I see now (baying done the first, sample, book, and
posted it to Isham today) why there are no adequate translations of
Homer. He is baffling. Not simple, in education; not primitive,
socially. Rather a William Morris of his day, I fancy.
There's a queer naivety in every other line: and at our
remove of thought and language we can't say if he is smiling or not.
Samuel Butler thought he was: and Butler's version lacks dignity,
therefore, as much as it lacks poetry. Palmer is altogether the best, I
think.
My version runs to 5000 words of this first book. I have
tried to squeeze out all the juice in the orange; or what I thought was
the juice. I tried to take liberties with the Greek: but failed. Homer
compels respect. I confess he has me beaten to my knees. Perhaps if I
did much more I might be less faithful.
The work has been very difficult: though I'm in a Homeric
sort of air; a mud-brick fort beset by the tribes of Waziristan, on a
plain encircled by the hills of the Afghan border. It reeks of Alexander
the Great, our European fore-runner: who also loved Homer.

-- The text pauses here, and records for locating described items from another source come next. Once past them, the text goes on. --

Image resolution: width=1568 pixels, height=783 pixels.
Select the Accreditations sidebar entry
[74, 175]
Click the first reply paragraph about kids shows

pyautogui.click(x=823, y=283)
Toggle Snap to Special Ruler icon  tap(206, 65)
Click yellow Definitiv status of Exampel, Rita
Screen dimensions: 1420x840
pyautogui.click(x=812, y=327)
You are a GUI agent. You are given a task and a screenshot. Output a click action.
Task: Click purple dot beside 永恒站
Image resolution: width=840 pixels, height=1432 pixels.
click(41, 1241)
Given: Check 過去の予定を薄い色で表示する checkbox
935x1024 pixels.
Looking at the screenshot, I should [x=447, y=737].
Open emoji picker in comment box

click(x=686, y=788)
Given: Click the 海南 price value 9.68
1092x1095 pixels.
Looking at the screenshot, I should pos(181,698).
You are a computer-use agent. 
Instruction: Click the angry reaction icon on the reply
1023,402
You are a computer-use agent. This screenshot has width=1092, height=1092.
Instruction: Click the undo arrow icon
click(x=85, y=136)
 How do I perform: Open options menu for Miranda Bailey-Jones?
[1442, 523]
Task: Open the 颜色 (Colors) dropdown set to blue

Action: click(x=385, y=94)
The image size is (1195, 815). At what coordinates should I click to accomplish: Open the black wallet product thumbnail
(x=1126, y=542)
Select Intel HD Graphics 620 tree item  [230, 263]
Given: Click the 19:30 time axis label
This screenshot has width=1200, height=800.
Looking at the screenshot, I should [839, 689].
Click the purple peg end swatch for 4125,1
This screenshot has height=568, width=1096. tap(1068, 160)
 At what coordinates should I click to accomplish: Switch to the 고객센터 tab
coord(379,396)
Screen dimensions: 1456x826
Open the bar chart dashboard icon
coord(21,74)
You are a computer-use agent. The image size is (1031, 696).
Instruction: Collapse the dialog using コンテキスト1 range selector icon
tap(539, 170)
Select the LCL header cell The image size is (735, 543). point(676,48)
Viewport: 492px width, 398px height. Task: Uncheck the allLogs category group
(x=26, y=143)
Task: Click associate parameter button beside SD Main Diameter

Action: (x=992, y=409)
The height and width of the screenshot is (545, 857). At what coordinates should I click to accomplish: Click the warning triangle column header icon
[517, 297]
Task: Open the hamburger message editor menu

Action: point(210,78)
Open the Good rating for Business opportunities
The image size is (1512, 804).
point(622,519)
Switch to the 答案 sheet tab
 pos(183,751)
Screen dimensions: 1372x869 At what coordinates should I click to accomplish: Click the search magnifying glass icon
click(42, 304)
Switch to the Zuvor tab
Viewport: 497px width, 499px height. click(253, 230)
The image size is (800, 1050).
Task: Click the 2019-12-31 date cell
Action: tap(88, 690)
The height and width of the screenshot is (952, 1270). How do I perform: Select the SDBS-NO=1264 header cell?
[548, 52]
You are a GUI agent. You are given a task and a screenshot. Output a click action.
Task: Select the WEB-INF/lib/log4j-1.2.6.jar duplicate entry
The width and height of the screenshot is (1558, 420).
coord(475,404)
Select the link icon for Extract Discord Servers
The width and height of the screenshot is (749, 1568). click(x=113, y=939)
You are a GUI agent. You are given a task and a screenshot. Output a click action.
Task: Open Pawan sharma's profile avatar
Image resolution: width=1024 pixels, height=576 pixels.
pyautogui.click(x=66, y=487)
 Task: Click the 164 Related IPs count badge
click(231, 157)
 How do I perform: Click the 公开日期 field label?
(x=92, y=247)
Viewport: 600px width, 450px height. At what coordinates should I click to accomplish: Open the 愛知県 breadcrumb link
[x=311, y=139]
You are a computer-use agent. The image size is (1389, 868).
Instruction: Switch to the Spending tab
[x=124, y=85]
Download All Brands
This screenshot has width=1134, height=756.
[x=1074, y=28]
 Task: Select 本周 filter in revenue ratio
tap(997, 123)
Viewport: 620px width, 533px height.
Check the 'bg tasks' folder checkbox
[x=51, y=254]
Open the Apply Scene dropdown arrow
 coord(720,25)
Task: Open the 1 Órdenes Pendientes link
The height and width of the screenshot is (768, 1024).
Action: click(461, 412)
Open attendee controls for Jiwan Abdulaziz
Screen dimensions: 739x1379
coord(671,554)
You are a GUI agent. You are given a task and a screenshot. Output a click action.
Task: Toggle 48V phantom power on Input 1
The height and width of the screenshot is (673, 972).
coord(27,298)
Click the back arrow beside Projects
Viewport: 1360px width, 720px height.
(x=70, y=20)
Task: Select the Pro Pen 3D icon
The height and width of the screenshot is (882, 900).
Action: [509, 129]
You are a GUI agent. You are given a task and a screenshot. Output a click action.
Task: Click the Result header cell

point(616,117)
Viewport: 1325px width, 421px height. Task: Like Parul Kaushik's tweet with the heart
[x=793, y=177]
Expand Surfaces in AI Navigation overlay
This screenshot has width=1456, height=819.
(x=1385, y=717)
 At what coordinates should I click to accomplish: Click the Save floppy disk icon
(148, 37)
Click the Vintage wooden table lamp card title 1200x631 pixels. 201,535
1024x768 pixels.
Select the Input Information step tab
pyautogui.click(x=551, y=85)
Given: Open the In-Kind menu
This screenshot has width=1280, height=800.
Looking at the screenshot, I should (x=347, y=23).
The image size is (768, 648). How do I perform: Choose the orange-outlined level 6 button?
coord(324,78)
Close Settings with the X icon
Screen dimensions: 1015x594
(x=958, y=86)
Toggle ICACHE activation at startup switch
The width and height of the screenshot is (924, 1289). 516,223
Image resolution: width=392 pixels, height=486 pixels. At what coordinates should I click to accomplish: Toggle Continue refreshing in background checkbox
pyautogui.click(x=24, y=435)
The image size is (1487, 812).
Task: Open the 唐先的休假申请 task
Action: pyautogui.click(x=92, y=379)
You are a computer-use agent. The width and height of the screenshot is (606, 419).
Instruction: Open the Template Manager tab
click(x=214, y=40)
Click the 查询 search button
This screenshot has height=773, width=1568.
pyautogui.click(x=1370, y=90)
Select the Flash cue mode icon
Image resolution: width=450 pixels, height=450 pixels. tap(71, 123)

But, as I say, it has been difficult. This which I have
sent is the sixth copying-out: so I shall not be a whit sorry (except in
pocket) if your backers cry off the project, at sight of the sample.
You will realise, on the minor points of name-spelling,
punctuation, paragraphing etc, that I don't care the least little bit
what changes you make, to please yourself, to please your audience, to
fit your type or page. The printer should use the MS of a new
book (not a reprint) as raw materials to be cooked into decency.